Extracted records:
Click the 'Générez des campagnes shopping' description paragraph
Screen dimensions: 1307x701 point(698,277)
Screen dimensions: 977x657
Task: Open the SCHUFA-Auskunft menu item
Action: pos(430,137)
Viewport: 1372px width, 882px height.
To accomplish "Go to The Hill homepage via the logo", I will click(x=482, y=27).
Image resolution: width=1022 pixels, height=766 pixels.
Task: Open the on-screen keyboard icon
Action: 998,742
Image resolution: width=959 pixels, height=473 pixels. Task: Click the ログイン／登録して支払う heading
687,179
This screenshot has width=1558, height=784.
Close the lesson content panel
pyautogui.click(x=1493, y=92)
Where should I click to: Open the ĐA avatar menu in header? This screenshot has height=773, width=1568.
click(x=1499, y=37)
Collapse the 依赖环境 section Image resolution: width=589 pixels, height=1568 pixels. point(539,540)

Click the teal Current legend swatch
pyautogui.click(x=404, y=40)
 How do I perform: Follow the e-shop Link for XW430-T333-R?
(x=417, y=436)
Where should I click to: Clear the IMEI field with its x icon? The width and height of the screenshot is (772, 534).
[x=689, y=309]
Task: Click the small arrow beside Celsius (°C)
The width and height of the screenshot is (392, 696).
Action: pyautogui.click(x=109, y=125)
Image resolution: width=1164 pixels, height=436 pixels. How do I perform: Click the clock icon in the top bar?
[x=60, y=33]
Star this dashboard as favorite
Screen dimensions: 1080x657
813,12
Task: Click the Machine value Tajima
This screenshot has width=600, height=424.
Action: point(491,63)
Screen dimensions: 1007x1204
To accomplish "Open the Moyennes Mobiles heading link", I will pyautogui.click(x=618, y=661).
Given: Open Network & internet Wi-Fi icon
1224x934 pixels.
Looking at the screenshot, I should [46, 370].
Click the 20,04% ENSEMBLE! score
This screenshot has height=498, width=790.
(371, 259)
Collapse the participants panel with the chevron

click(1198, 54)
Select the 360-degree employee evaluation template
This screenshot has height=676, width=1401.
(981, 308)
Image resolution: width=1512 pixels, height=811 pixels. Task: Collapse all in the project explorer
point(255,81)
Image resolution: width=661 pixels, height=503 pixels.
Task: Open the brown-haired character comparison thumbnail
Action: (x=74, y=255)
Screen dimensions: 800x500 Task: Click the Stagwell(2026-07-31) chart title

The task:
Beginning at the line with "This screenshot has width=600, height=424." and stopping after the line with "Given: Open Network & internet Wi-Fi icon", please write out every line of the data above exactly and nothing else.

Result of this task:
This screenshot has width=600, height=424.
Action: point(491,63)
Screen dimensions: 1007x1204
To accomplish "Open the Moyennes Mobiles heading link", I will pyautogui.click(x=618, y=661).
Given: Open Network & internet Wi-Fi icon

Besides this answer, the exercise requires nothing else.